Cette jurisprudence arrive d’ailleurs à un moment délicat pour la France. Depuis début 2026, la justice française impose aux fournisseurs de VPN dont Proton de bloquer eux-mêmes l’accès à des sites de streaming sportif illégaux, sur le fondement du Code du sport. Une approche qui traite les VPN comme des acteurs responsables du contenu consulté, à rebours de la position que vient d’adopter Luxembourg. Proton avait d’ailleurs annoncé vouloir porter la question devant la CJUE : cet arrêt lui offre un argument de poids, et un bras de fer juridique se profile.
Attention : légal ne veut pas dire sans limites
Un point mérite d’être clarifié pour éviter tout malentendu. Cette décision valide l’usage du VPN face au géoblocage, mais elle ne transforme pas le VPN en passe-droit universel :
- Les conditions d’utilisation des plateformes s’appliquent toujours.
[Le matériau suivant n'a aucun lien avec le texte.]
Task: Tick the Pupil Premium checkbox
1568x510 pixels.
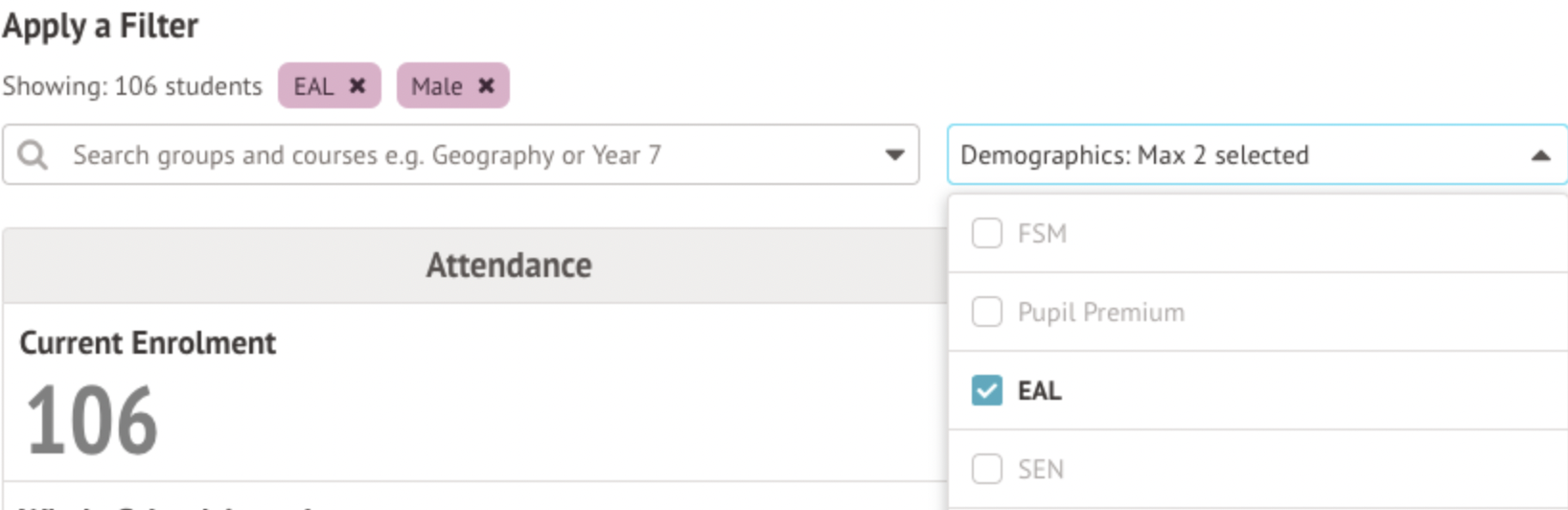Action: click(986, 312)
Un service de streaming peut contractuellement interdire le contournement de ses restrictions et suspendre un compte qui s’y livre.
- Le piratage reste le piratage. Accéder à des contenus diffusés illégalement demeure répréhensible, VPN ou pas.
- Chaque situation juridique est spécifique. L’arrêt porte sur le droit d’auteur européen ; il ne couvre pas tous les cas de figure.
Le VPN, un outil de sécurité avant tout
Cette actualité le rappelle : le VPN s’est imposé comme un outil grand public, et pas seulement pour le streaming. Chiffrement de la connexion sur les réseaux Wi-Fi publics, protection de la vie privée face au pistage, sécurisation des échanges en déplacement… il fait désormais partie de la boîte à outils de base de l’internaute prudent.
Au même titre, d’ailleurs, que des mots de passe uniques et robustes sur chacun de vos comptes un VPN ne protégera jamais un compte verrouillé par « 123456 ». Pour ce volet-là, un générateur de mots de passe sécurisés fait le travail en quelques secondes.
Ce qu’il faut retenir
- La CJUE a jugé le 9 juillet 2026 que contourner un géoblocage avec un VPN n’est pas illégal au regard du droit européen.
- Un géoblocage techniquement sérieux reste juridiquement valable même s’il est contournable.
- Les fournisseurs de VPN ne sont pas responsables des usages de leurs utilisateurs.
- La décision crée une tension directe avec la France, qui impose depuis peu des blocages aux VPN.
- Les conditions d’utilisation des plateformes continuent, elles, de s’appliquer.
Une chose est sûre : ce dossier n’a pas fini de faire parler. Entre la jurisprudence européenne et les injonctions françaises, le prochain round s’annonce déjà.